---------- Извлечённый текст ----------

Бансумана поворачивается в сторону двора, откуда на веранду падает поток света. Он опускает голову на руку, закрывает глаза, словно солнечный свет ослепляет его. После короткого молчания он выражает сожаление, что никогда не — был в демократической Германии:

— Когда в прошлом году наш ансамбль поехал в Берлин, я должен был остаться дома.

— Раз вы не могли приехать к нам, мы пришли к вам.

Никогда не следует пытаться ускорить подобный неторопливый разговор. Но вот певец продвигается на шаг ближе к цели:

— Один раз меня посетил европеец, и я рассказывал ему истории с восьми до одиннадцати утра.

— Мы не хотим так злоупотреблять вашим временем и задержим вас не более чем на полчаса.

— Что хотите вы услышать? — спрашивает он. — Я знаю всю историю Мали.

Бансумана уже очень стар. Известно, что он поет старинные легенды, которые для него не что иное, как история страны.

— Хорошо, — говорю я. — Если я могу выбирать, то хотел бы услышать песню, направленную против колониализма, так как французское чужеземное господство стало теперь уже тоже историей.

— Такой песни я не приготовил. Но, если вы придете завтра снова, я буду петь о борьбе против колониализма.

Нет, уж раз мы сегодня попали к нему, то хотели бы насладиться его искусством. Он может петь по своему усмотрению об одном из великих людей в истории его страны.

Бансумане приносят лютню, плоский, обтянутый звериной шкурой четырехструнный инструмент. Вместо колков струны закреплены на стянутых вокруг грифа кожаных ремнях. Затем юноша подает ему бубу, полосатое одеяние со множеством складок. Бансумана настраивает инструмент, задумчиво поднимает голову и молчит.

«Я могу петь, я могу ударить по струнам…» — начинает он через некоторое время. Он поет речитативом, игра на лютне подчеркивает или прерывает слова. Звук лютни сопровождает ритмическое позвякивание. Его производит кусок белой жести, вырезанный из консервной банки; он укреплен на конце длинного грифа и окаймлен свободно пропущенными через него колечками.

----------

### Задание 1
Выведите из текста о Бансумане отрывок от слов "Никогда не следует" до слов "чем на полчаса.", ничего в нём не меняя.
### Задание 2
Переведите на английский язык предложение из текста о Бансумане: «Никогда не следует пытаться ускорить подобный неторопливый разговор».
### Задание 3
Чем, согласно тексту о Бансумане, закреплены струны лютни вместо колков?
Следующий за текстом материал никак с ним не связан.

---------- Извлечённые записи ----------

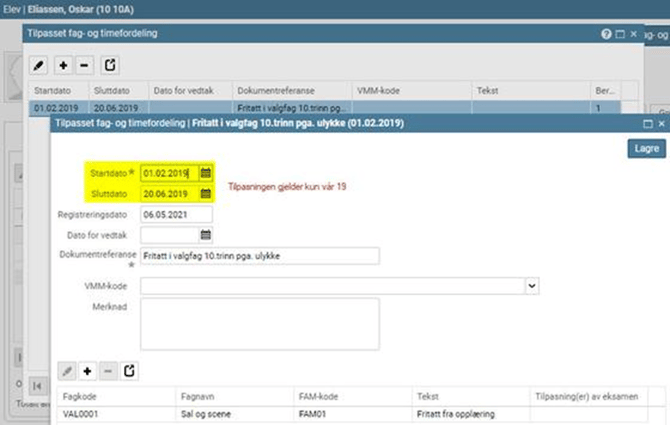Click the export icon in upper toolbar
The image size is (670, 425).
[109, 65]
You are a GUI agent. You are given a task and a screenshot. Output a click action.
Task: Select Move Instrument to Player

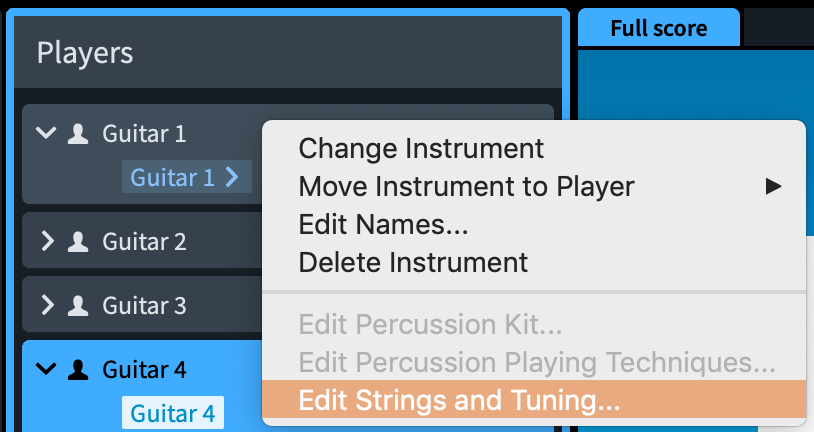coord(466,186)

----------

### Решение задания 1
Никогда не следует пытаться ускорить подобный неторопливый разговор. Но вот певец продвигается на шаг ближе к цели:

— Один раз меня посетил европеец, и я рассказывал ему истории с восьми до одиннадцати утра.

— Мы не хотим так злоупотреблять вашим временем и задержим вас не более чем на полчаса.

### Решение задания 2
One should never try to hurry such an unhurried conversation.

### Решение задания 3
Кожаными ремнями, стянутыми вокруг грифа.